## [Document]
%%

Amazon S3: Encryption options

AWS offers its customers the ability to encrypt the data that is hosted on its platform. There are two kinds of encryption technologies:

  1. Encryption in transit which makes use of Secure Sockets Layer/Transport Layer Security (SSL/TLS), which is a cryptographic protocol that protects Internet communications.
  2. Encryption at rest ensures that data is encrypted as it is committed to disk for long-term storage.

With Encryption at rest, AWS offers various options for encrypting your data as it is stored in your S3 buckets categorised into Server-side encryption | Client-side encryption.

Server-side encryption

Server-side encryption involves encrypting your data before saving it to disk and decrypting it as you access it from disk. AWS handles all the encryption and decryption process for you and here four key options are available:

  1. Server-Side Encryption with Amazon S3 managed keys (SSE-S3) – This is the default option for object-level encryption. AWS has also enforced this encryption method for all new objects uploaded from January 5th, 2023, at no additional cost. This method of encryption uses AES-256-bit encryption, and AWS will create and manage the keys as well as the encryption process. When performing PUT operations, you must set the header to include “x-amz-server-side-encryption”:”AES256”.

  2. Server-Side Encryption with AWS KMS keys (SSE-KMS) – If you require greater flexibility in how your encryption keys are created and managed, you can use the AWS Key Management Service (KMS) to centrally create, edit, monitor, rotate, and delete KMS keys. In addition, with this encryption option, you can restrict who can use the keys as well as maintain an audit log on usage. This helps you fulfil more restrictive compliance policies. Note that to use KMS to encrypt and decrpt your objects, you will also need the kms:GenerateDataKey and the kms:Decrypt permissions respectively. In addition, for PUT operations, you should set the header to include “x-amz-server-side-encryption”:”awskms”.

  3. Dual-Layer Server-Side Encryption with AWS KMS keys (DSSE-KMS) – For organizations that require multilayer encryption features, DSSE-KMS offers two layers of objects that are uploaded to an Amazon S3 bucket. Note that the KMS keys must be in the same region as the object when requesting DSSE-KMS. Furthermore, with DSSE-KMS, the S3 checksum that’s part of the object’s metadata is stored in encrypted form. When performing PUT operations, you must ensure that the header includes “s3:x-amz-server-side-encryption”:”aws:kms:dsse”.

%%

## [Exercise requirements]
Reproduce the Amazon S3 encryption text word for word between "Amazon S3: Encryption" and "for long-term storage.", inclusive. The entries that follow have no connection to the Amazon S3 encryption text.

## [Recorded information]
%%

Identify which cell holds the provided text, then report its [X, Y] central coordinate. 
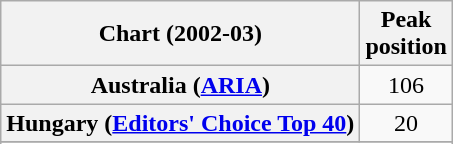
Chart (2002-03) [180, 34]
Australia (ARIA) [180, 85]
20 [406, 123]
Peakposition [406, 34]
106 [406, 85]
Hungary (Editors' Choice Top 40) [180, 123]
Output the [x, y] coordinate of the center of the cell containing the given text.  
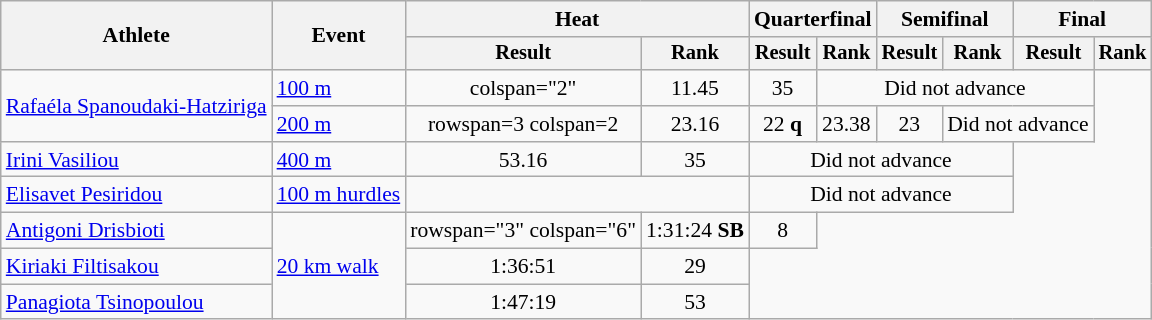
1:36:51 [523, 267]
53.16 [523, 160]
53 [695, 302]
Irini Vasiliou [136, 160]
200 m [339, 124]
Final [1082, 19]
rowspan=3 colspan=2 [523, 124]
1:31:24 SB [695, 231]
29 [695, 267]
23.38 [846, 124]
rowspan="3" colspan="6" [523, 231]
Elisavet Pesiridou [136, 195]
1:47:19 [523, 302]
100 m [339, 88]
23 [910, 124]
Athlete [136, 36]
22 q [782, 124]
Rafaéla Spanoudaki-Hatziriga [136, 106]
Antigoni Drisbioti [136, 231]
20 km walk [339, 266]
23.16 [695, 124]
colspan="2" [523, 88]
11.45 [695, 88]
Semifinal [945, 19]
Event [339, 36]
400 m [339, 160]
Kiriaki Filtisakou [136, 267]
Heat [577, 19]
100 m hurdles [339, 195]
8 [782, 231]
Panagiota Tsinopoulou [136, 302]
Quarterfinal [813, 19]
Output the (x, y) coordinate of the center of the cell containing the given text.  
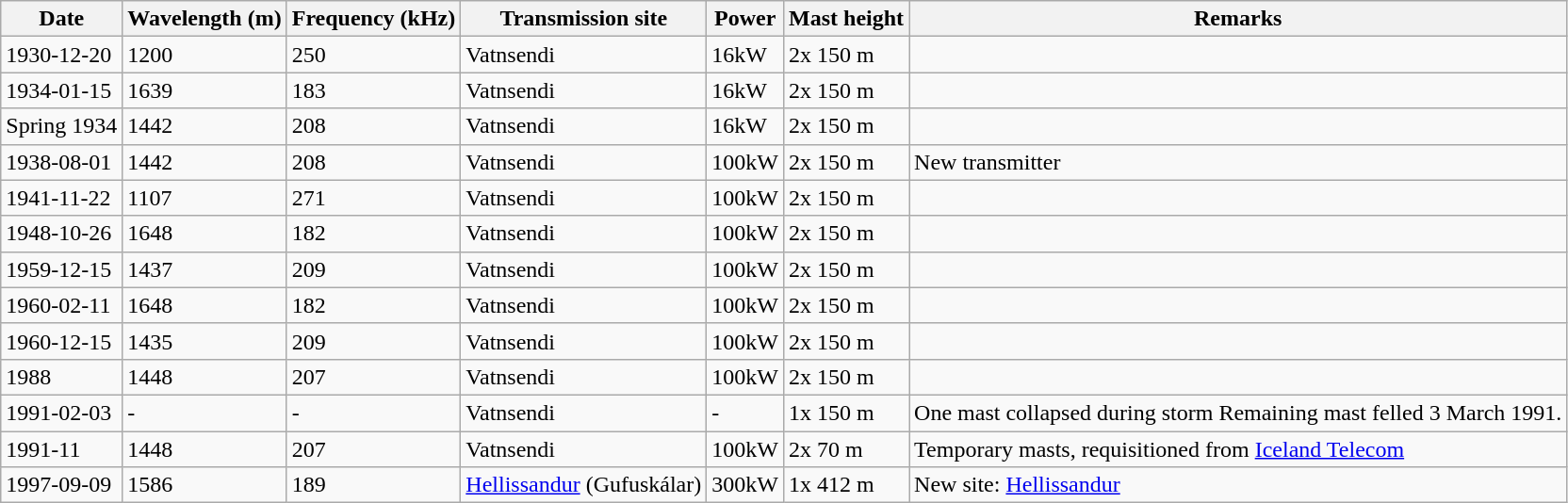
1948-10-26 (62, 234)
New site: Hellissandur (1238, 485)
1938-08-01 (62, 162)
1x 412 m (846, 485)
1941-11-22 (62, 198)
1x 150 m (846, 413)
Mast height (846, 19)
Spring 1934 (62, 126)
183 (373, 90)
1960-12-15 (62, 341)
2x 70 m (846, 449)
Temporary masts, requisitioned from Iceland Telecom (1238, 449)
New transmitter (1238, 162)
Wavelength (m) (204, 19)
1960-02-11 (62, 305)
300kW (745, 485)
1639 (204, 90)
1959-12-15 (62, 270)
Remarks (1238, 19)
Date (62, 19)
1988 (62, 377)
1437 (204, 270)
1435 (204, 341)
271 (373, 198)
189 (373, 485)
One mast collapsed during storm Remaining mast felled 3 March 1991. (1238, 413)
Transmission site (584, 19)
Hellissandur (Gufuskálar) (584, 485)
1930-12-20 (62, 55)
1991-11 (62, 449)
Frequency (kHz) (373, 19)
1991-02-03 (62, 413)
250 (373, 55)
1107 (204, 198)
Power (745, 19)
1934-01-15 (62, 90)
1997-09-09 (62, 485)
1200 (204, 55)
1586 (204, 485)
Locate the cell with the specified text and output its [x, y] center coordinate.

%%

## [Written solution]
Amazon S3: Encryption options

AWS offers its customers the ability to encrypt the data that is hosted on its platform. There are two kinds of encryption technologies:

  1. Encryption in transit which makes use of Secure Sockets Layer/Transport Layer Security (SSL/TLS), which is a cryptographic protocol that protects Internet communications.
  2. Encryption at rest ensures that data is encrypted as it is committed to disk for long-term storage.